▶ **Assignment**
Would you write out the entries below, every one of them, exactly?

(Collected data entries)
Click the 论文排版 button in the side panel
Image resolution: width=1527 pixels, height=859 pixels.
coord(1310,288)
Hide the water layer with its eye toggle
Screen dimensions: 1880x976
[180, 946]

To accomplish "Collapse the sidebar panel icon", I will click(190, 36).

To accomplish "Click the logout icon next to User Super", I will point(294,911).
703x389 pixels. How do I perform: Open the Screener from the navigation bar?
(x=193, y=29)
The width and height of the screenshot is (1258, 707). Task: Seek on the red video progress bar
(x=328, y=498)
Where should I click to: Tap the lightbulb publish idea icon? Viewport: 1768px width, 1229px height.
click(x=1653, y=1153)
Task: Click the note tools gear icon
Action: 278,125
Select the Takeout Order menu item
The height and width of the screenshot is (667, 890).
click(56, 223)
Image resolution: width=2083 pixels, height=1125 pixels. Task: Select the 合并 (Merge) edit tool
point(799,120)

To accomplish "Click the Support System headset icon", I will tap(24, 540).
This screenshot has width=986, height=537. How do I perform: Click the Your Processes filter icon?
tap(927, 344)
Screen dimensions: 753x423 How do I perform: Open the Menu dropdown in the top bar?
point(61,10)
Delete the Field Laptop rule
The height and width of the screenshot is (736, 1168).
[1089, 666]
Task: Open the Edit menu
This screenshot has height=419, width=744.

▶ **Output of the task**
Click the 论文排版 button in the side panel
Image resolution: width=1527 pixels, height=859 pixels.
coord(1310,288)
Hide the water layer with its eye toggle
Screen dimensions: 1880x976
[180, 946]

To accomplish "Collapse the sidebar panel icon", I will click(190, 36).

To accomplish "Click the logout icon next to User Super", I will point(294,911).
703x389 pixels. How do I perform: Open the Screener from the navigation bar?
(x=193, y=29)
The width and height of the screenshot is (1258, 707). Task: Seek on the red video progress bar
(x=328, y=498)
Where should I click to: Tap the lightbulb publish idea icon? Viewport: 1768px width, 1229px height.
click(x=1653, y=1153)
Task: Click the note tools gear icon
Action: 278,125
Select the Takeout Order menu item
The height and width of the screenshot is (667, 890).
click(56, 223)
Image resolution: width=2083 pixels, height=1125 pixels. Task: Select the 合并 (Merge) edit tool
point(799,120)

To accomplish "Click the Support System headset icon", I will tap(24, 540).
This screenshot has width=986, height=537. How do I perform: Click the Your Processes filter icon?
tap(927, 344)
Screen dimensions: 753x423 How do I perform: Open the Menu dropdown in the top bar?
point(61,10)
Delete the Field Laptop rule
The height and width of the screenshot is (736, 1168).
[1089, 666]
Task: Open the Edit menu
This screenshot has height=419, width=744.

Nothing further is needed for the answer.